中国科学院机构知识库网格系统: 声学模型自适应算法及稳健汉语连续数字识别应用研究

中国科学院机构知识库网格

Chinese Academy of Sciences Institutional Repositories Grid

声学模型自适应算法及稳健汉语连续数字识别应用研究

文献类型：学位论文


作者	赵兵
学位类别	工学硕士
答辩日期	2001-03-01
授予单位	中国科学院自动化研究所
授予地点	中国科学院自动化研究所
导师	徐波
关键词	MAP MLLR MDL. Viterbi Pronunciation Modeling VTLN Duration Modeling Pitch A-star搜索算法 MAP MLLR MDL. Viterbi Pronunciation Modeling VTLN Duration Modeling Pitch A-star search algorithm
其他题名	A Study on Acoustic Model Adaptation and Robust Mandarin Connected Digits Recognition
学位专业	模式识别与智能系统
中文摘要	本文的内容总体分成两个部分，第一部分是针对声学模型自适应算法的分析和实现；第二部分是针对稳健汉语连续数字识别系统的设计。
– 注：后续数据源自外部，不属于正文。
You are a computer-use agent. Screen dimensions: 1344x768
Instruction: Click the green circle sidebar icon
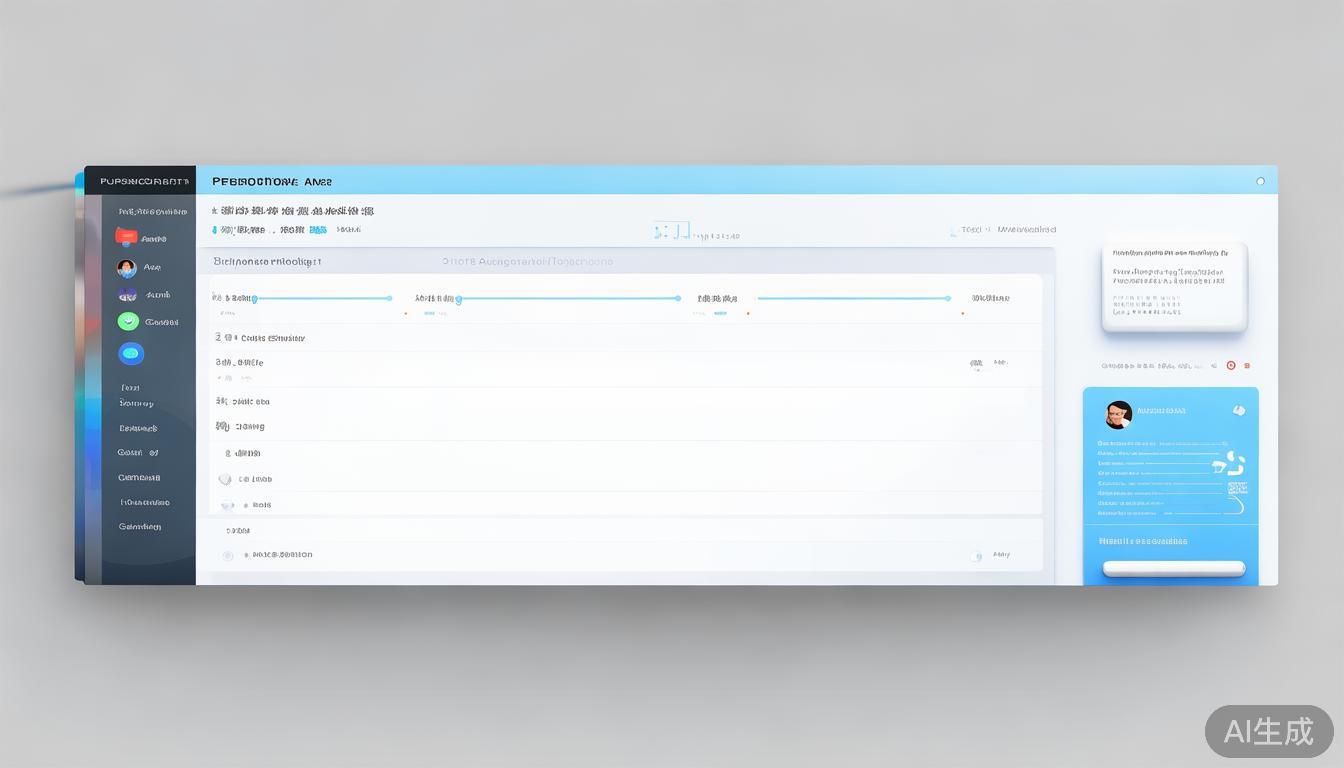coord(127,321)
在过去的几十年来中，基于HMM的语音识别技术取得了较大的发展。大多数的识别系统是非特定人的系统，旨在给尽可能大的范围内达到较小的识别率。当识别环境和训练环境失配的时候，识别率会大大降低。本文在详细推导MAP和 MLLR算法的基础上，通过分析不同层次的声学模型参数之间的相关性，如HMM 状态，和状态输出概率密度的高斯分量，在分成声韵母两类变换的基础上进一步讨论了建立静态块变换的MLLR算法。并将此算法延拓成基于自回归树的按照特定的准则根据自适应数据的多少动态控制自适应程度的结构化的MLLR算法。同时本文分析了静音模型的自适应策略，并给出了详细的实验结果。实验表明上述的算法使平均相对误识率下降超过30％，并且无论是在自适应数据量少还是多的情况下，优于标准的MAP和MLLR算法。第一部分还分析了在自适应数据量很少的情况下，如何避免Over-training的问题。本文利用发音字典的技术，计算两两状态之间的相关性，并在MLLR算法的统计计数的过程中采用特定的松弛算法，使得MLLR变换变得局部化。这里还同时分析了MLLR与前端的VTLN结合的情况。本文的第二部分主要是针对提高汉语连续数字识别系统的识别效果。汉语是一种有调语言。基频，作为一种特殊的韵律特征，使得系统的识别效果大大提高。实验表明利用调整后的决策树问题集，相对无调的系统其总体平均误识率下降超过40％。本文种描述了利用AMDF和NCCF结合的基频提取算法，DP算法做后处理，在有限的计算量下得到较准确的基频的值。算法的实时性很好，在一个 PIII-500的机器上只需要0.2个Realtime。这对于小词汇量识别系统如数字拨号具有重要的意义。本文的第二部分形式化的详细的描述了建立一个高性能的汉语连续数字识别系统的几项重要的技术如高斯时建模，以及如何利用时长信息在时间帧同步的 Viterbi-beam搜索中。本文测试了几种针对汉语数字识别的自适应方法和策略，本文还测试、分析了对短时瞬变噪声有效的SCMN(Segmental Cepstral Mean Normalization)的算法。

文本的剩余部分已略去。